4. Nell’ipotesi di arresto o di fermo, il potere previsto dal comma 3 è esercitato dal pubblico ministero fino al momento in cui l’arrestato o il fermato è posto a disposizione del giudice.
4-bis. L’imputato in stato di custodia cautelare, l’arrestato e il fermato, che non conoscono la lingua italiana, hanno diritto all’assistenza gratuita di un interprete per conferire con il difensore a norma dei commi precedenti. Per la nomina dell’interprete si applicano le disposizioni del titolo IV del libro II.

 

Rassegna giurisprudenziale

Colloqui del difensore con l’imputato in stato di custodia cautelare (art. 104)

È pacifico che i provvedimenti che decidono sulle istanze di colloquio dei detenuti in custodia cautelare, potendo comportare un inasprimento del grado di afflittività della misura, sono ricorribili in Cassazione ex art. 111 comma 7 Cost., per violazione di legge e che in tale nozione va ricompresa la motivazione inesistente o meramente apparente ravvisabile anche quando il ragionamento espresso dal giudice a sostegno della decisione adottata sia del tutto avulso dalle risultanze processuali o si avvalga di proposizioni prive di efficacia dimostrativa, cioè, in tutti i casi in cui sia soltanto fittizio e perciò sostanzialmente inesistente (Sez. 1, 25806/2020).

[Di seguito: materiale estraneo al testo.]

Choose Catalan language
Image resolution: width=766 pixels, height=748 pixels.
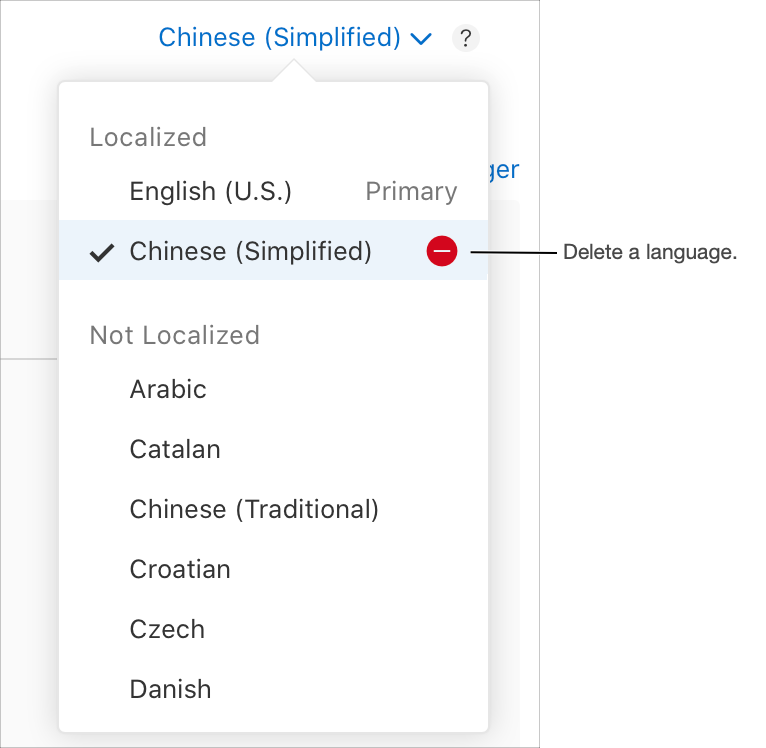coord(175,449)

Il decreto con cui viene differito il diritto dell’indagato, sottoposto a custodia cautelare, di conferire con il proprio difensore può correttamente basarsi anche sulla ritenuta gravità dei fatti riguardanti una pluralità di indagati, unitamente all’esigenza di evitare la possibilità di preordinate e comuni tesi difensive di comodo (Sez. 6, 10924/2017).

I provvedimenti di dilazione dell’esercizio del diritto dell’indagato in stato di custodia cautelare al colloquio col proprio difensore emessi ai sensi dell’art. 104 comma 3  non sono autonomamente impugnabili, in virtù del principio di tassatività delle impugnazioni, né possono costituire oggetto di riesame, dato che non hanno la forma dell’ordinanza e non dispongono alcuna misura coercitiva; essi, tuttavia, possono costituire oggetto di sindacato incidentale nell’ulteriore corso del procedimento, nel caso di vizio di forma o di sostanza, per violazione del diritto di difesa; in tutte tali ipotesi l’illegittimità o l’invalidità del provvedimento comporta una violazione del diritto di difesa, perdurante  se non eliminata con l’effettuazione del rituale colloquio  fino al momento del prescritto interrogatorio sul quale si riverbera, determinandone la nullità - di ordine generale e a regime intermedio - prevista dall’art. 178 lett. c), per inosservanza di norma relativa alla assistenza dell’imputato o indagato (Sez. 1, 26786/2016).

Assolutamente incensurabile è il provvedimento adottato per la dilazione del colloquio se sufficientemente motivato, rimanendo del tutto indifferente, ed estranea alle ragioni di sindacato, la circostanza di una motivazione comune, ampiamente giustificabile in relazione al tenore delle incolpazioni, da un lato e alla particolare pregnanza delle valutate esigenze cautelari, dall’altro (Sez. 2, 5566/2014).

All’art. 104 comma 4-bis non sono collegate nullità formali specifiche, sicchè è evidente che la eventuale sanzione configurabile è esclusivamente quella prevista dall’art. 178 comma 1 lett. c), concernente la violazione delle disposizioni concernenti l’assistenza dell’imputato, la quale postula, tuttavia, che una qualche effettiva lesione di tale diritto possa dirsi realizzata (Sez. 1, 30127/2015).

L’art. 104 nel disciplinare i colloqui del difensore con l’imputato in custodia cautelare ha previsto nella sola fase delle indagini preliminari, a fronte di specifiche ed eccezionali ragioni, connesse alle esigenze di particolari indagini, il differimento del colloquio con i difensori per un termine non superiore a cinque giorni.

È di tutta evidenza che tale norma trova applicazione nel momento in cui la persona attinta da misura cautelare è stata consegnata all’AG italiana, considerato che le fasi precedenti all’esecuzione del MAE seguono la procedura dello Stato richiesto (Sez. 2, 28097/2015).